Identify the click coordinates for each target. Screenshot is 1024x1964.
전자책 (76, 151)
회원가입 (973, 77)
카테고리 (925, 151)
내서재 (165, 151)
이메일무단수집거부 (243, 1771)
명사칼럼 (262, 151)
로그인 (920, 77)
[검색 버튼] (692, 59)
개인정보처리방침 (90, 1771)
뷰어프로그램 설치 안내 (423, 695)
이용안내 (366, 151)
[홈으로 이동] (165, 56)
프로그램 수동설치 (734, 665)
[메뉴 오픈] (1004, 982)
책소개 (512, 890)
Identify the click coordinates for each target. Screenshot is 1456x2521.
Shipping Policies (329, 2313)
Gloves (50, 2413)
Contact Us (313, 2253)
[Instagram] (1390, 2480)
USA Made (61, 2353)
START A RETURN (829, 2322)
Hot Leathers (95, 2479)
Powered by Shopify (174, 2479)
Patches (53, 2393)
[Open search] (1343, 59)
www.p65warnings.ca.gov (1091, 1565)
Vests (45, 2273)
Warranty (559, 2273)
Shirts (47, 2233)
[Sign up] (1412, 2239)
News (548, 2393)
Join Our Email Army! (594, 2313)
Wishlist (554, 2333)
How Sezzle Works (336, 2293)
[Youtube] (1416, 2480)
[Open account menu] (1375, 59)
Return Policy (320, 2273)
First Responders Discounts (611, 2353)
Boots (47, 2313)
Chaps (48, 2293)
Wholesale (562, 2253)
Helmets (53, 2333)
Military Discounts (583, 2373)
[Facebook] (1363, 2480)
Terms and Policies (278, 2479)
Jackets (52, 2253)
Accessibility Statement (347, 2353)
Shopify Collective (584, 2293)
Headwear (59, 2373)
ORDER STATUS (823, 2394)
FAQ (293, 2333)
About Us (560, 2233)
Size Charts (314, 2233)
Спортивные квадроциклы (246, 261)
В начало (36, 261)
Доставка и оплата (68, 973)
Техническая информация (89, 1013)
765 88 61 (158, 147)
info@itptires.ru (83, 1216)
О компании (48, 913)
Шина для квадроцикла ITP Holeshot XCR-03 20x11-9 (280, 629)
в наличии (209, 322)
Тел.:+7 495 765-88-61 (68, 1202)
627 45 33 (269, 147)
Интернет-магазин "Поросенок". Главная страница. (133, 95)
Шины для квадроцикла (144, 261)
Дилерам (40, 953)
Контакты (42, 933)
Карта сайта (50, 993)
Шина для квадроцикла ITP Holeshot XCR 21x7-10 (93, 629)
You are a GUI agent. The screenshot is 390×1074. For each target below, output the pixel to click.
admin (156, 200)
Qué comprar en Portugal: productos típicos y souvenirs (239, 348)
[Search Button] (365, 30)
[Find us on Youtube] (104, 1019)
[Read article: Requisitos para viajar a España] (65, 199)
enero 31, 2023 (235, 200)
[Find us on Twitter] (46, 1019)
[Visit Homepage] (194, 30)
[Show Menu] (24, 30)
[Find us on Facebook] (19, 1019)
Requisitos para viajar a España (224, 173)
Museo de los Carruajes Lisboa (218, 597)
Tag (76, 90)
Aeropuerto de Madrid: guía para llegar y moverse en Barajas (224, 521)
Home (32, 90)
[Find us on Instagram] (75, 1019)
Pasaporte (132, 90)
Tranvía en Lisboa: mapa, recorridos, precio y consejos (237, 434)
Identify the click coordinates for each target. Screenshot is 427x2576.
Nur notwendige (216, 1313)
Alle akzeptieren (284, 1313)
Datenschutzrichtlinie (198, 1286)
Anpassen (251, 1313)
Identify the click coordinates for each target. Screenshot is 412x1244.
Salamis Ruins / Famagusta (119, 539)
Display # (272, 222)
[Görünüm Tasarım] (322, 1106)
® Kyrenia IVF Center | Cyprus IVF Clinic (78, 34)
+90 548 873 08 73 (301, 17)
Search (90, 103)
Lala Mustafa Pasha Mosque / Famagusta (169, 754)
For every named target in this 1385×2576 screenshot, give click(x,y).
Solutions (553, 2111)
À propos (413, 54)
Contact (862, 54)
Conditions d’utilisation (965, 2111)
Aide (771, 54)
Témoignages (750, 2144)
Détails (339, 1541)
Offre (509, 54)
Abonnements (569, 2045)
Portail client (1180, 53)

+===+

§ **Your objective**
Your task is to extract all of the records exactly.

§ **Problem solution**
Identify the click coordinates for each target. Screenshot is 1024x1964.
전자책 (76, 151)
회원가입 (973, 77)
카테고리 (925, 151)
내서재 (165, 151)
이메일무단수집거부 (243, 1771)
명사칼럼 (262, 151)
로그인 (920, 77)
[검색 버튼] (692, 59)
개인정보처리방침 (90, 1771)
뷰어프로그램 설치 안내 (423, 695)
이용안내 (366, 151)
[홈으로 이동] (165, 56)
프로그램 수동설치 (734, 665)
[메뉴 오픈] (1004, 982)
책소개 (512, 890)
Identify the click coordinates for each target. Screenshot is 1456x2521.
Shipping Policies (329, 2313)
Gloves (50, 2413)
Contact Us (313, 2253)
[Instagram] (1390, 2480)
USA Made (61, 2353)
START A RETURN (829, 2322)
Hot Leathers (95, 2479)
Powered by Shopify (174, 2479)
Patches (53, 2393)
[Open search] (1343, 59)
www.p65warnings.ca.gov (1091, 1565)
Vests (45, 2273)
Warranty (559, 2273)
Shirts (47, 2233)
[Sign up] (1412, 2239)
News (548, 2393)
Join Our Email Army! (594, 2313)
Wishlist (554, 2333)
How Sezzle Works (336, 2293)
[Youtube] (1416, 2480)
[Open account menu] (1375, 59)
Return Policy (320, 2273)
First Responders Discounts (611, 2353)
Boots (47, 2313)
Chaps (48, 2293)
Wholesale (562, 2253)
Helmets (53, 2333)
Military Discounts (583, 2373)
[Facebook] (1363, 2480)
Terms and Policies (278, 2479)
Jackets (52, 2253)
Accessibility Statement (347, 2353)
Shopify Collective (584, 2293)
Headwear (59, 2373)
ORDER STATUS (823, 2394)
FAQ (293, 2333)
About Us (560, 2233)
Size Charts (314, 2233)
Спортивные квадроциклы (246, 261)
В начало (36, 261)
Доставка и оплата (68, 973)
Техническая информация (89, 1013)
765 88 61 (158, 147)
info@itptires.ru (83, 1216)
О компании (48, 913)
Шина для квадроцикла ITP Holeshot XCR-03 20x11-9 (280, 629)
в наличии (209, 322)
Тел.:+7 495 765-88-61 (68, 1202)
627 45 33 (269, 147)
Интернет-магазин "Поросенок". Главная страница. (133, 95)
Шины для квадроцикла (144, 261)
Дилерам (40, 953)
Контакты (42, 933)
Карта сайта (50, 993)
Шина для квадроцикла ITP Holeshot XCR 21x7-10 (93, 629)
You are a GUI agent. The screenshot is 390×1074. For each target below, output the pixel to click.
admin (156, 200)
Qué comprar en Portugal: productos típicos y souvenirs (239, 348)
[Search Button] (365, 30)
[Find us on Youtube] (104, 1019)
[Read article: Requisitos para viajar a España] (65, 199)
enero 31, 2023 (235, 200)
[Find us on Twitter] (46, 1019)
[Visit Homepage] (194, 30)
[Show Menu] (24, 30)
[Find us on Facebook] (19, 1019)
Requisitos para viajar a España (224, 173)
Museo de los Carruajes Lisboa (218, 597)
Tag (76, 90)
Aeropuerto de Madrid: guía para llegar y moverse en Barajas (224, 521)
Home (32, 90)
[Find us on Instagram] (75, 1019)
Pasaporte (132, 90)
Tranvía en Lisboa: mapa, recorridos, precio y consejos (237, 434)
Identify the click coordinates for each target. Screenshot is 427x2576.
Nur notwendige (216, 1313)
Alle akzeptieren (284, 1313)
Datenschutzrichtlinie (198, 1286)
Anpassen (251, 1313)
Identify the click coordinates for each target. Screenshot is 412x1244.
Salamis Ruins / Famagusta (119, 539)
Display # (272, 222)
[Görünüm Tasarım] (322, 1106)
® Kyrenia IVF Center | Cyprus IVF Clinic (78, 34)
+90 548 873 08 73 (301, 17)
Search (90, 103)
Lala Mustafa Pasha Mosque / Famagusta (169, 754)
For every named target in this 1385×2576 screenshot, give click(x,y).
Solutions (553, 2111)
À propos (413, 54)
Contact (862, 54)
Conditions d’utilisation (965, 2111)
Aide (771, 54)
Témoignages (750, 2144)
Détails (339, 1541)
Offre (509, 54)
Abonnements (569, 2045)
Portail client (1180, 53)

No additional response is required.